What are the types of metadata that stores in repository?

Data base connections, global objects,sources,targets,mapping,mapplets,sessions,shortcuts,transfrmations

The repository stores metadata that describes how to transform and load source and target data.

Data about data

Metadata can include information such as mappings describing how to transform source data, sessions indicating when you want the Informatica Server to perform the transformations, and connect strings for sources and targets.

Following are the types of metadata that stores in the repository Database connections Global objects Mappings Mapplets Multidimensional metadata Reusable transformations Sessions and batches Short cuts Source definitions Target definitions Transformations.

What happens if Informatica server doesn't find the session parameter in the parameter file?

Workflow will fail.

Can you access a repository created in previous version of informatica?

We have to migrate the repository from the older version to newer version. Then you can use that repository.

Without using ETL tool can u prepare a Data Warehouse and maintain

Yes we can do that using PL/ SQL or Stored procedures when all the data are in the same databases. If you have source as flat files you can?t do it through PL/ SQL or stored procedures.

How do you identify the changed records in operational data

In my project source system itself sending us the new records and changed records from the last 24 hrs.
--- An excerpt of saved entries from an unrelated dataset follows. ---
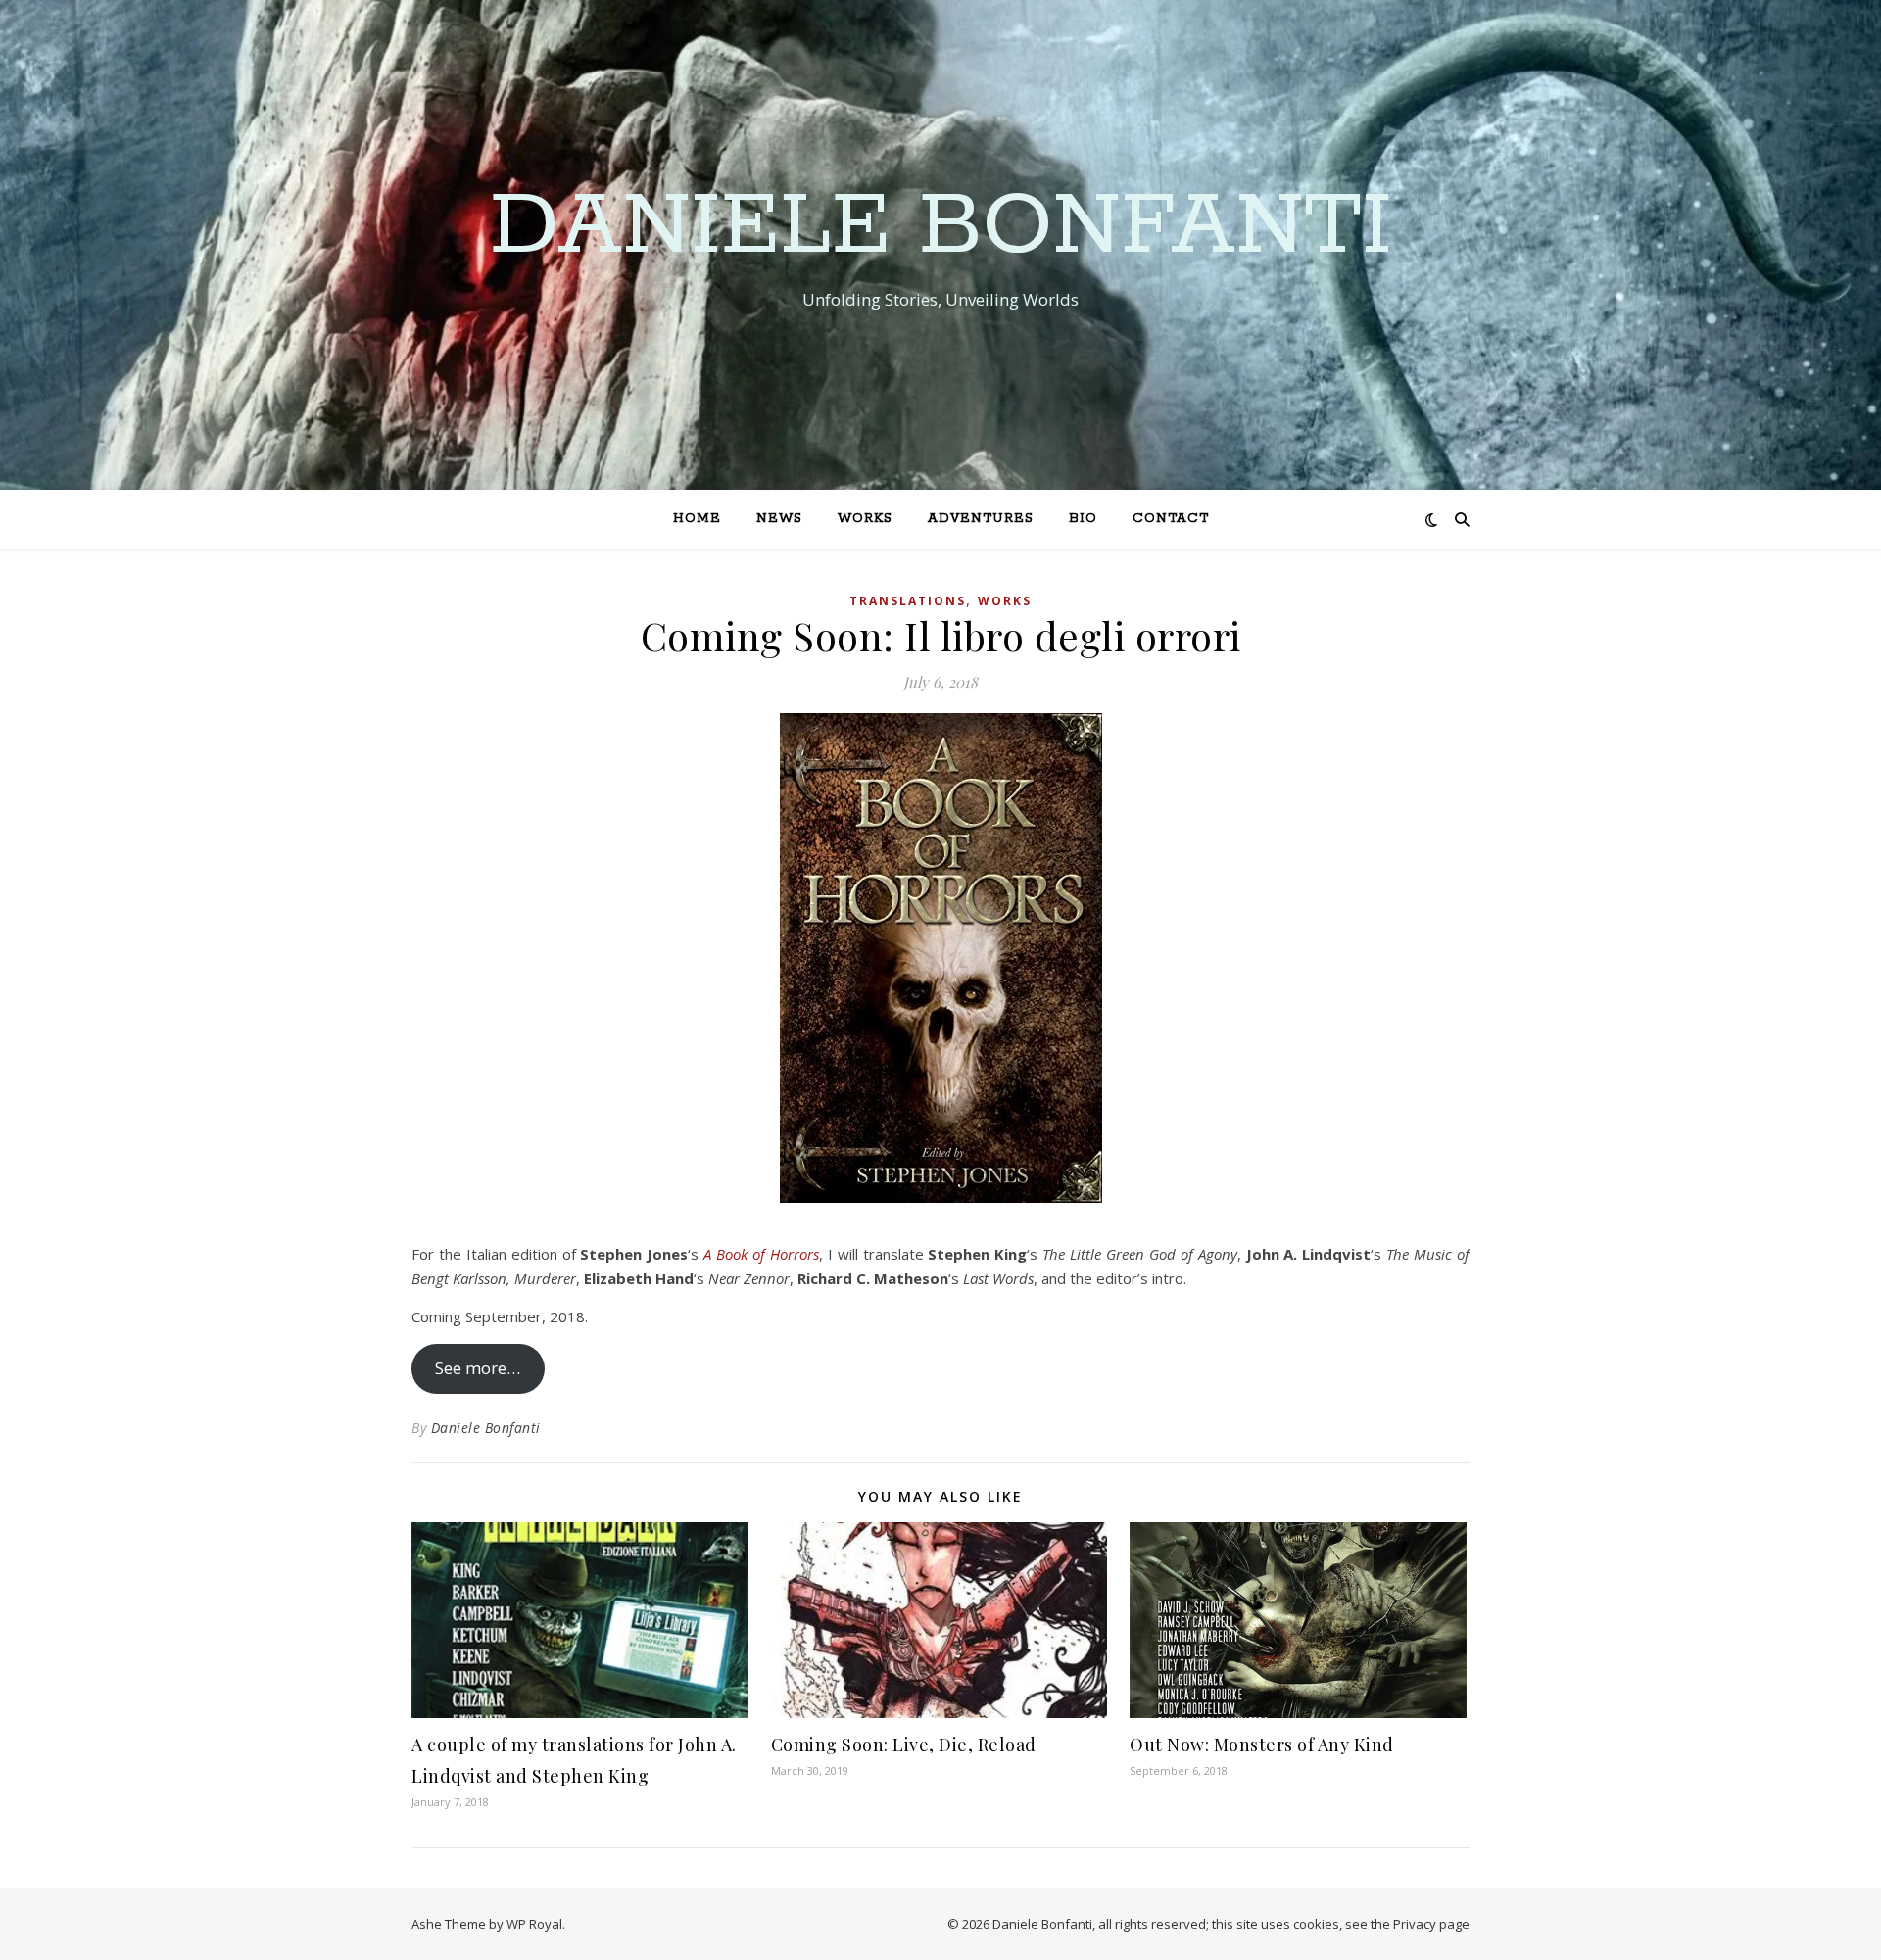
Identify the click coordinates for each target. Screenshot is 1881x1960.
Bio (1083, 518)
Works (865, 518)
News (779, 518)
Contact (1171, 518)
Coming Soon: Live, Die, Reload (904, 1744)
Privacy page (1431, 1924)
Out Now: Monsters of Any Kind (1262, 1744)
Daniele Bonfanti (941, 227)
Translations (907, 601)
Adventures (981, 518)
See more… (477, 1368)
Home (697, 518)
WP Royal (534, 1924)
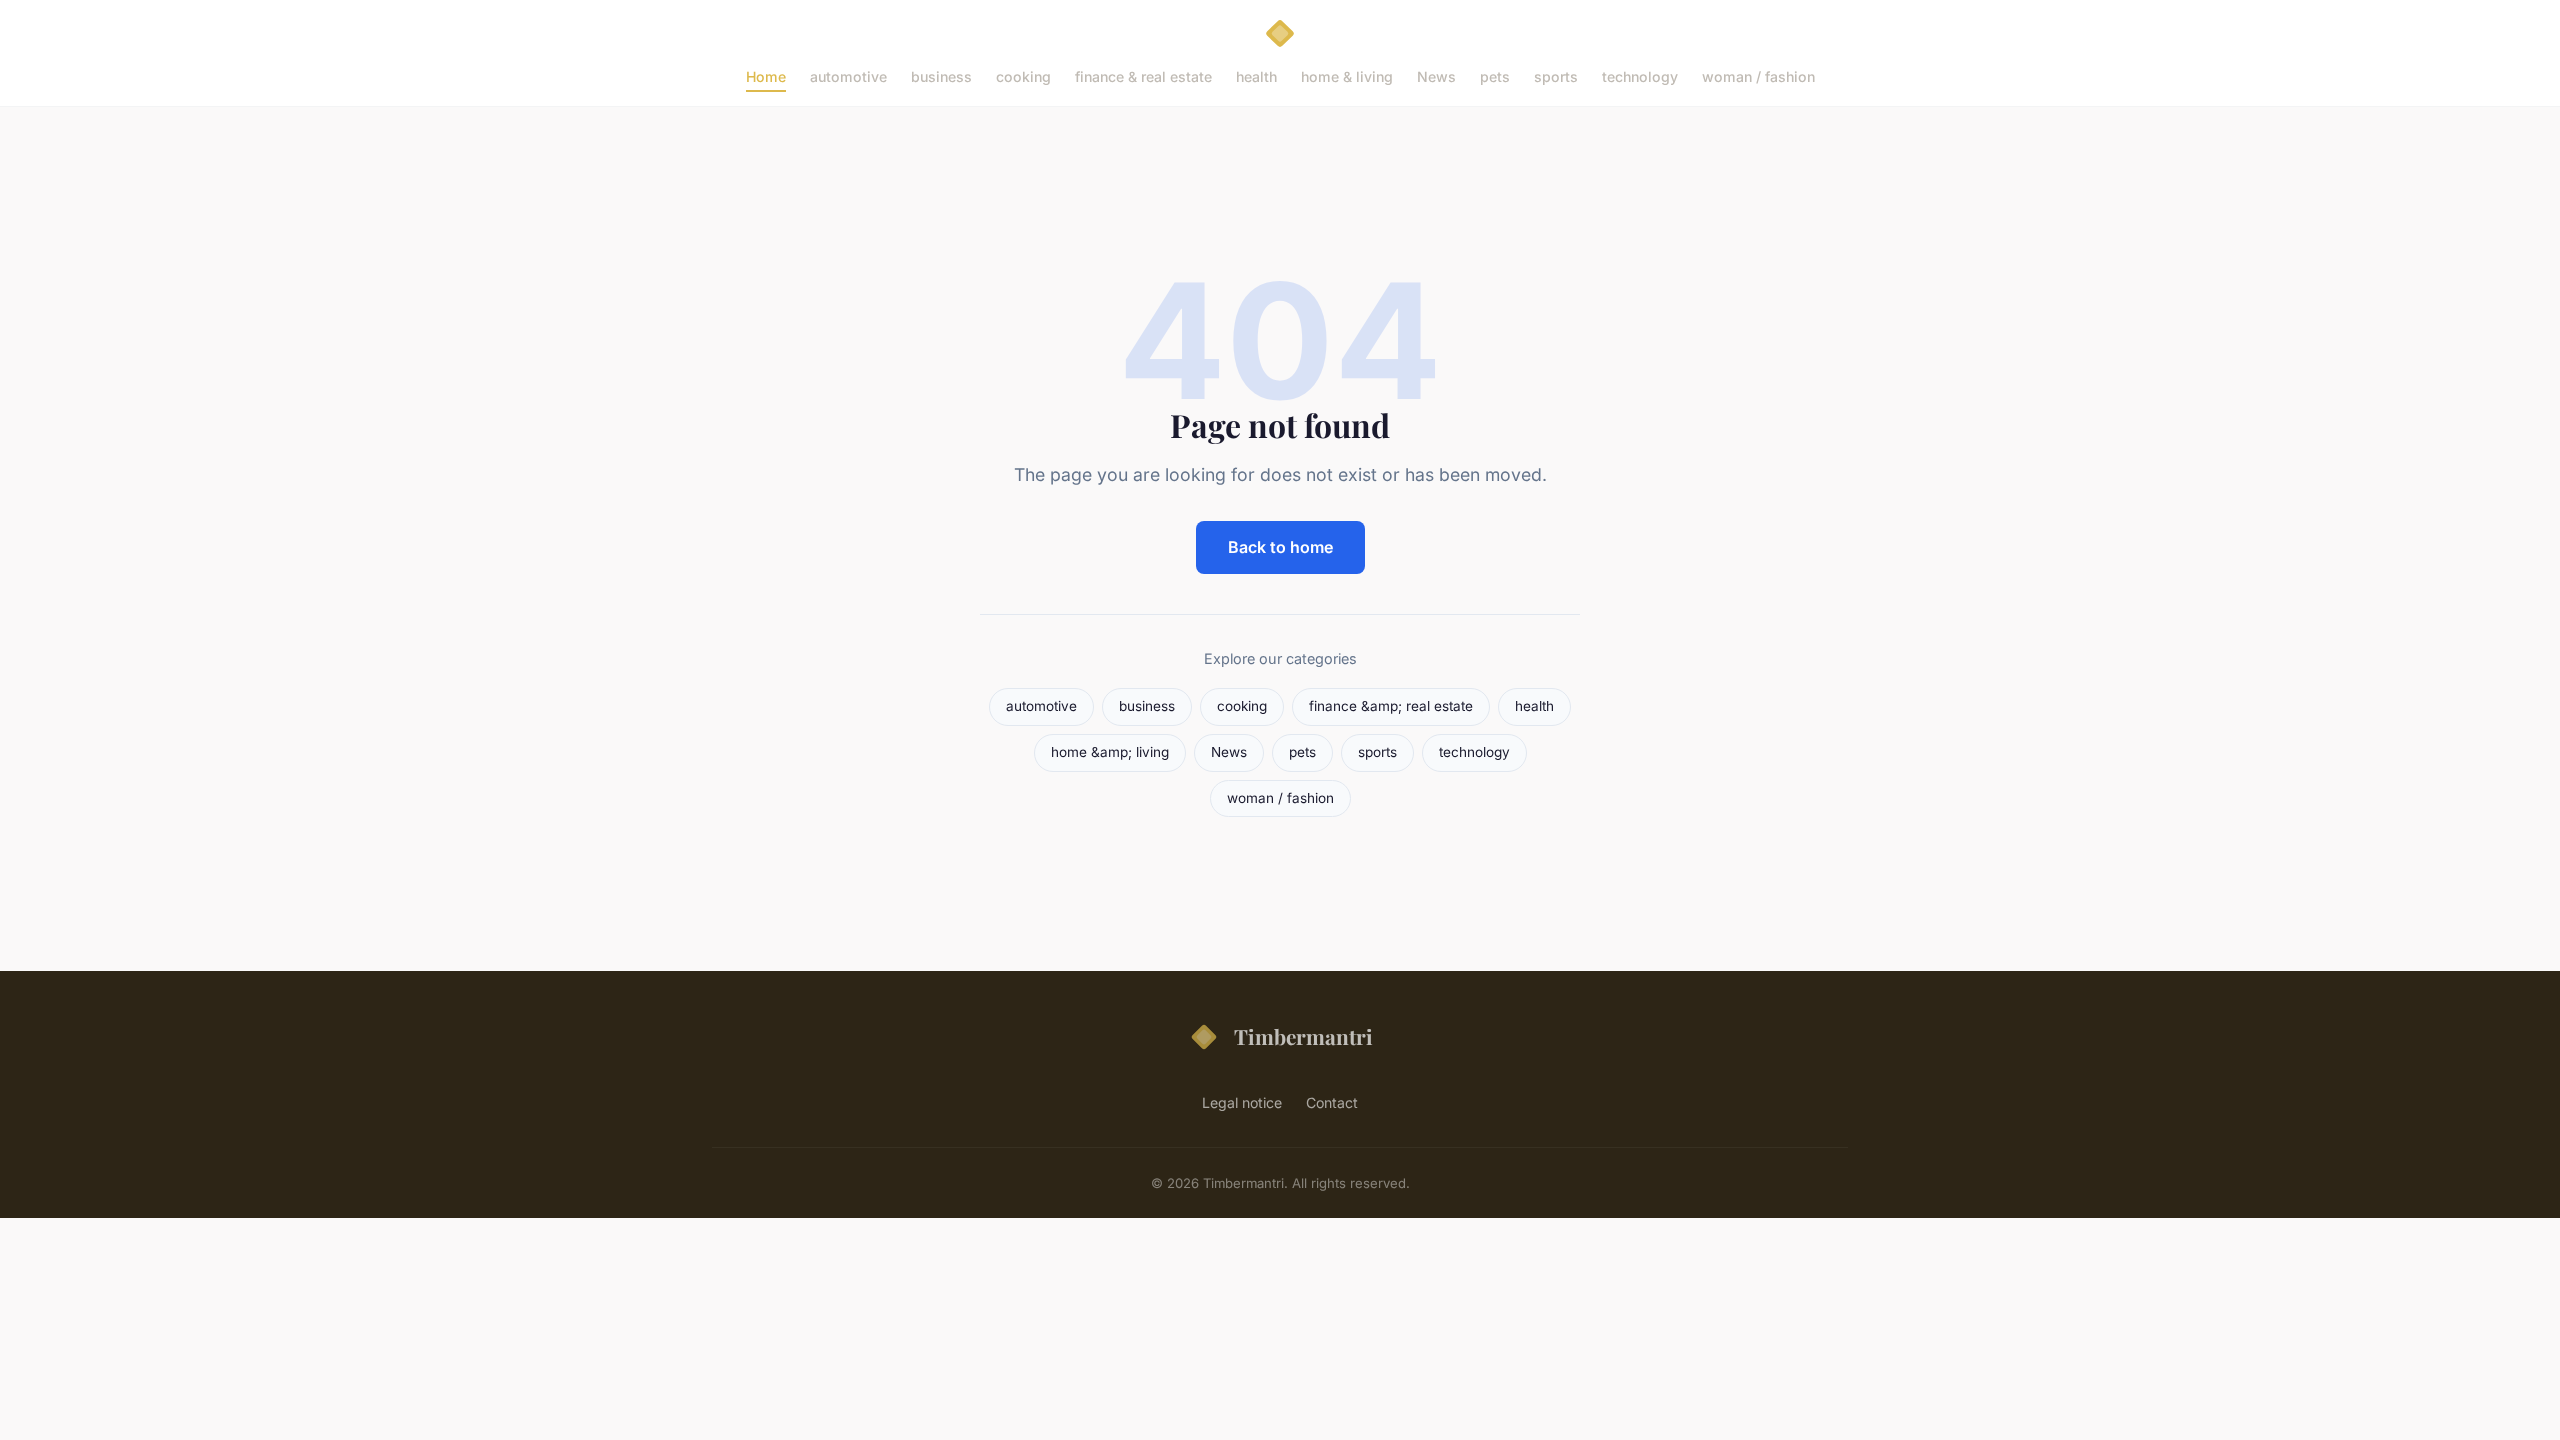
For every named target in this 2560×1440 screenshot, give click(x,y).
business (941, 76)
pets (1495, 76)
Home (766, 76)
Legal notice (1242, 1102)
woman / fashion (1758, 76)
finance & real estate (1143, 76)
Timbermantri (1303, 1036)
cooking (1023, 76)
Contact (1332, 1102)
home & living (1347, 76)
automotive (848, 76)
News (1436, 76)
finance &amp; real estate (1391, 706)
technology (1640, 76)
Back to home (1280, 547)
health (1256, 76)
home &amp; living (1110, 752)
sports (1556, 76)
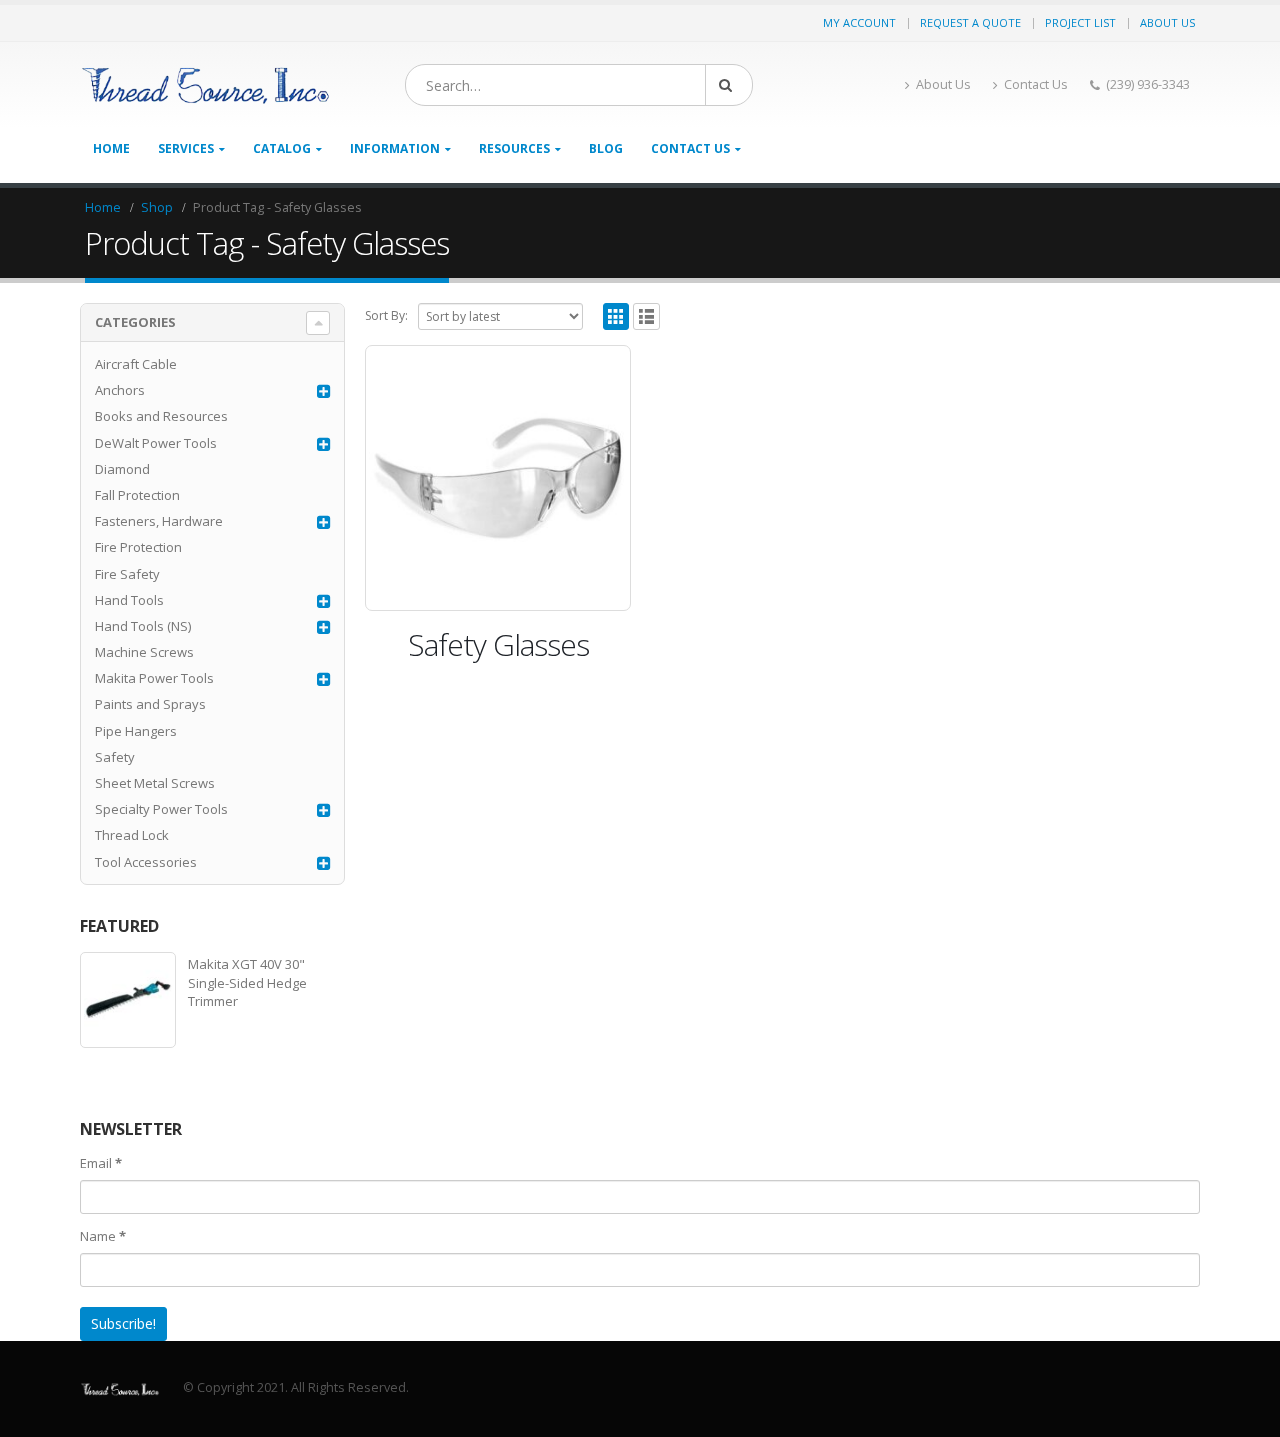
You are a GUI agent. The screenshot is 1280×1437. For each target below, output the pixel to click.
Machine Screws (144, 652)
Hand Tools (129, 600)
Why couldn't u go for Snowflake schema?

Snowflake is less performance while compared to star schema, because it will contain multi joins while retrieving the data.
Snowflake is preferred in two cases,
 If you want to load the data into more hierarchical levels of information example yearly, quarterly, monthly, daily, hourly, minutes of information. Prefer snowflake.
 Whenever u found input data contain more low cardinality elements. You have to prefer snowflake schema. Low cardinality example: sex , marital Status, etc., Low cardinality means no of distinct records is very less while compared to total number of the records

Name some measures in your fact table?

Sales amount.

How many dimension tables did you had in your project and name some dimensions (columns)?

Product Dimension : Product Key, Product id, Product Type, Product name, Batch Number.
Distributor Dimension: Distributor key, Distributor Id, Distributor Location,
Customer Dimension : Customer Key, Customer Id, CName, Age, status, Address, Contact
Account Dimension : Account Key, Acct id, acct type, Location, Balance,

How many Fact and Dimension tables are there in your project?

In my module (Sales) we have 4 Dimensions and 1 fact table.

How many Data marts are there in your project?

There are 4 Data marts, Sales, Marketing, Finance and HR. In my module we are handling only sales data mart.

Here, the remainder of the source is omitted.